Furthermore, given the determined camera pose and the platform identifier, the detected and identified markers are compared with a database of previously stored ArUco markers and their corresponding locations on the diagnostic device to accurately determine the corners of the top panel in the received image, using any now or hereafter known methods. The identified corners may then be aligned (or registered) with the reference image.
Optionally, the platform identifier may be extracted automatically (from, for example, a QR code) and/or manually, and maybe to determine one or more characteristics of the diagnostic device in the image (using the configuration file discussed above). The characteristics may include, without limitation, the identification of the diagnostic device, which may in turn may be used to determine the location of various features on the diagnostic device (e.g., the image registration markers, the image calibration markers, the diagnostic wells, or the like) and/or a template image corresponding to the diagnostic device (e.g., a template image of the top panel). The QR code may be extracted and matched using any now or hereafter know image analysis methods (e.g., an object detection classifier, built-in functions of OpenCV and/or similar computer vision software packages).
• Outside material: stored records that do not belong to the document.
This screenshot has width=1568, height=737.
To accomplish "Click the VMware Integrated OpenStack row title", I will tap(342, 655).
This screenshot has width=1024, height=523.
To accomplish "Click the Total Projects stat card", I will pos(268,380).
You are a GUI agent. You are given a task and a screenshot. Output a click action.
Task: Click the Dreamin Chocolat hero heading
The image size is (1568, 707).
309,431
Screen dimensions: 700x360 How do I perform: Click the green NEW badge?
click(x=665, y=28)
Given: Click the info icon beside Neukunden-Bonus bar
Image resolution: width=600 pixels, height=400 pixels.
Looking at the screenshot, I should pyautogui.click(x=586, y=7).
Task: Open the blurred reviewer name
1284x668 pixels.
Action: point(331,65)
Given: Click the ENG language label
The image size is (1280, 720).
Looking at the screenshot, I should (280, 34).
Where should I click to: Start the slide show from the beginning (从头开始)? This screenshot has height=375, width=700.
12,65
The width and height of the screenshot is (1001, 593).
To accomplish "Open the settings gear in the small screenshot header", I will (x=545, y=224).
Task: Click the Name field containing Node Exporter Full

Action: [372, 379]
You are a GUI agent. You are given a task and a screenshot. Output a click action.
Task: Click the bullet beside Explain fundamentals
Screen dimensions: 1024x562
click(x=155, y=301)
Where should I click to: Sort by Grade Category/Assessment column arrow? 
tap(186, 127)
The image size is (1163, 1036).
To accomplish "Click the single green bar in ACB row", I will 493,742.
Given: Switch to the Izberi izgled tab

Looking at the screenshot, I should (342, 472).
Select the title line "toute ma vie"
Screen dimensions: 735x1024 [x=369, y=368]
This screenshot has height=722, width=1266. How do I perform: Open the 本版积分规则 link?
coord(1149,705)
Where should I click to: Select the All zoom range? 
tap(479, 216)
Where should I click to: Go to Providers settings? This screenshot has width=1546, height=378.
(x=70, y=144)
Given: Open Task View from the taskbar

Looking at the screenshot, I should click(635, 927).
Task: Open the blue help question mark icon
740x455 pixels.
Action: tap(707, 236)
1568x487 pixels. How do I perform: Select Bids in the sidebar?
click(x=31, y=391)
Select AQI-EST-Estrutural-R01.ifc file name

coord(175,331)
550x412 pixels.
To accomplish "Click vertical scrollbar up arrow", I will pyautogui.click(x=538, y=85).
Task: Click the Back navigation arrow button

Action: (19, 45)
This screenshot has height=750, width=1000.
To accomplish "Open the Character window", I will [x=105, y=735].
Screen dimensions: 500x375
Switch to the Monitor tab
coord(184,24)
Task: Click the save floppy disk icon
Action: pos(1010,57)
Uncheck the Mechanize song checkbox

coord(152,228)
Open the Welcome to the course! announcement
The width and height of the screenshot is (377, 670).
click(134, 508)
Based on the location of the ArUco markers and/or the corners of the top panel with respect to the reference image, the diagnostic wells (and/or detection regions) may be located within the received image, the diagnostic wells (and/or detection regions) being the ROIs. As discussed above, an estimated location of the diagnostic wells (and/or detection regions) for a given diagnostic device may be known and may be extracted from an image that has been registered to the template image. The template image may be known and referenced based on the unique identification information included in the QR code. For example, an input image of the diagnostic platform is obtained from a mobile device. The detected ArUco markers are used to calculate a 3×3 homography matrix that is then used to warp the input image perspective until it is aligned and registered with the known template image.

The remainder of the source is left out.